> Les colibris à reculons de Sabine Huynh

Les colibris à reculons de Sabine Huynh

Par | 2018-05-28T10:10:52+00:00 10 février 2014|Catégories : Blog|

Six ensembles ou « suites » forment ce pre­mier beau recueil de Sabine Huynh, recueil aux poèmes trans­per­cés par les craies noires de Christine Delbecq : Sérénité, Sans toi, Immensité, Où il fait noir, Gouffre et Le cri de naître. L’on devine que l’ordre des poèmes ne doit abso­lu­ment rien au hasard.
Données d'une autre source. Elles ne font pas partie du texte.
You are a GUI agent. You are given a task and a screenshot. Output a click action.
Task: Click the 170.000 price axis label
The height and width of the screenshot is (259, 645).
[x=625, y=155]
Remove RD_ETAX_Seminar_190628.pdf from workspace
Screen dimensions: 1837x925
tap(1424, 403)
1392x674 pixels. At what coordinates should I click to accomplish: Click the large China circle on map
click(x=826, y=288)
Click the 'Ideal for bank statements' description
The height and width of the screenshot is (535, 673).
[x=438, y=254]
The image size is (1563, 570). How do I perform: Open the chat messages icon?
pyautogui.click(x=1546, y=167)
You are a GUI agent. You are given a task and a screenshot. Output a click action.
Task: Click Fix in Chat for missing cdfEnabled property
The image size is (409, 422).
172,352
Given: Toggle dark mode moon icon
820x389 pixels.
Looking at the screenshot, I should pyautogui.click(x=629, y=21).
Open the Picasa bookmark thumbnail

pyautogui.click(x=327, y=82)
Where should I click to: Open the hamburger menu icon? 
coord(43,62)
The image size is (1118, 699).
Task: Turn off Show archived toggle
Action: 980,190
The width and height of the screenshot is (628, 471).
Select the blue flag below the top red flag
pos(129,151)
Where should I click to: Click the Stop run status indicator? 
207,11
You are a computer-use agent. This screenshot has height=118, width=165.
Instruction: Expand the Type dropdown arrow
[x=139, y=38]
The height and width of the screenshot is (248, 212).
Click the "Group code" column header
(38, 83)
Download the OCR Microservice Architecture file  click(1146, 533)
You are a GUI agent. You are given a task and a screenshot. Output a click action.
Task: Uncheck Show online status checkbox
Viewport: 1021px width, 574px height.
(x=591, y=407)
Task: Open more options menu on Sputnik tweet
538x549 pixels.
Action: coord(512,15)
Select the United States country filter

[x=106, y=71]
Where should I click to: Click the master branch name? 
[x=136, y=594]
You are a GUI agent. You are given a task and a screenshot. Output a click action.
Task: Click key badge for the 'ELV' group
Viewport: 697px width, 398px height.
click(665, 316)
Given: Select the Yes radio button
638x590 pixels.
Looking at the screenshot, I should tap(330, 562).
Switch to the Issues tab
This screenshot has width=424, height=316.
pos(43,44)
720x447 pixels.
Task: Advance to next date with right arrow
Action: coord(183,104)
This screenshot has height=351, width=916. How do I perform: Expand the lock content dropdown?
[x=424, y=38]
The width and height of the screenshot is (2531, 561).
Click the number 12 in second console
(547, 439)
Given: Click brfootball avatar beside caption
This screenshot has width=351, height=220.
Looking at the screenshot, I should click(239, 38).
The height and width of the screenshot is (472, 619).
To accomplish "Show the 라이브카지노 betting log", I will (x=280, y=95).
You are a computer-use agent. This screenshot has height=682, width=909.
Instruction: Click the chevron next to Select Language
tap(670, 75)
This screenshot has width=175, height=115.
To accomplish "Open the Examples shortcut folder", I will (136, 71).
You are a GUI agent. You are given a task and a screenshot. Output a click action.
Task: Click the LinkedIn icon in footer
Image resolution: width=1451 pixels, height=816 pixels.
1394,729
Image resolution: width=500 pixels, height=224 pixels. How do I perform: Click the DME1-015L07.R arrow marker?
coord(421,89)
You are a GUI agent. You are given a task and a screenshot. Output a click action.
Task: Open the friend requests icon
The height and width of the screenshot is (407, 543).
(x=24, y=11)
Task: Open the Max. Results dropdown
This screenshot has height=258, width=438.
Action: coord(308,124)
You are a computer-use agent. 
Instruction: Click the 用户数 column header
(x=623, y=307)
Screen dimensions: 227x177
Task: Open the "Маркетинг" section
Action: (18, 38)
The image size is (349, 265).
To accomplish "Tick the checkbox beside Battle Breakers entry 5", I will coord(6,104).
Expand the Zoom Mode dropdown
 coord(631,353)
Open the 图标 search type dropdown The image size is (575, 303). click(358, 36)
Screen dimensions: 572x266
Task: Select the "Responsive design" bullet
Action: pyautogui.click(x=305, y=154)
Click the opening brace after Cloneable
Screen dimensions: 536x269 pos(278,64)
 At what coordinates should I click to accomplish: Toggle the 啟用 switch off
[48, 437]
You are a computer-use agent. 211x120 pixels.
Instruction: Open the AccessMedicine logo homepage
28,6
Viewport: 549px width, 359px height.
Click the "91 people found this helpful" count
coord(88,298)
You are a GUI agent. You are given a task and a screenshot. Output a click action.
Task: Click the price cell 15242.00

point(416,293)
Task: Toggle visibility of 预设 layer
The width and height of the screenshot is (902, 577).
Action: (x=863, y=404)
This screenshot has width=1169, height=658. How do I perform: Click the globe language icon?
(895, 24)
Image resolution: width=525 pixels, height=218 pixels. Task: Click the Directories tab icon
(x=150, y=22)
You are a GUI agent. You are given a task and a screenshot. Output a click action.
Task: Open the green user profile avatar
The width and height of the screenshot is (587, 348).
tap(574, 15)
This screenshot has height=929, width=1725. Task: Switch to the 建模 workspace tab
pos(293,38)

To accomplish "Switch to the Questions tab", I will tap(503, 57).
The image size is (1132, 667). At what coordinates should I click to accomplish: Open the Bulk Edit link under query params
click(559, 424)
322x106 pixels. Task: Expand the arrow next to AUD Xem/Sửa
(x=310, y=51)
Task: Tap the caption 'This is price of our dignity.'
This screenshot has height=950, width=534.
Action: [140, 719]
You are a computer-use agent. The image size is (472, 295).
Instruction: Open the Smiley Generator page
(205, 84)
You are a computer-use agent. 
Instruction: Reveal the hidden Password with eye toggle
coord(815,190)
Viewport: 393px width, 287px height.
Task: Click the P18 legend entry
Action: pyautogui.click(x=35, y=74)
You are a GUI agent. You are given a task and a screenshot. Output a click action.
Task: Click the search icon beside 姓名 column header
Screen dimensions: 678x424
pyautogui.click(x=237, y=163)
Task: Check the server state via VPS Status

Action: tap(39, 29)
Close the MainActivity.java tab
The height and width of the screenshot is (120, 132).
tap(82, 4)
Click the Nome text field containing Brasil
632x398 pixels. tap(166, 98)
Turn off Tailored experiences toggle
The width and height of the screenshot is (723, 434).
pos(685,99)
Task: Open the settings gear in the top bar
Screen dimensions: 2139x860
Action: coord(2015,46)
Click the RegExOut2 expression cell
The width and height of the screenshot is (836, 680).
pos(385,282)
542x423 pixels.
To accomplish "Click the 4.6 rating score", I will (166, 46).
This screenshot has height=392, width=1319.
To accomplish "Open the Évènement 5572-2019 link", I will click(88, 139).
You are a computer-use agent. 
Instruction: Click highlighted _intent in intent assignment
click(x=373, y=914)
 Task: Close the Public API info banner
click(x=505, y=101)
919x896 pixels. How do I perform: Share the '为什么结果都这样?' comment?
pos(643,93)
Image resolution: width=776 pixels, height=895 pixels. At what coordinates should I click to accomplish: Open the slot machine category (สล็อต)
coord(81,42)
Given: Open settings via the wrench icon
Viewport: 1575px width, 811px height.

La poète est née à Saïgon. Elle a pas­sé une par­tie de sa vie à Lyon et habite, tra­vaille, en diverses langues aux confins de la Méditerranée, du côté de Tel Aviv. Sabine Huynh est aus­si l’auteur d’un récent et remar­qué roman, La mer et l’enfant (Galaade, 2013), et a codi­ri­gé la mise en œuvre de cet opus dont nous avons eu l’occasion de par­ler : pas d’ici, pas d’ailleurs.   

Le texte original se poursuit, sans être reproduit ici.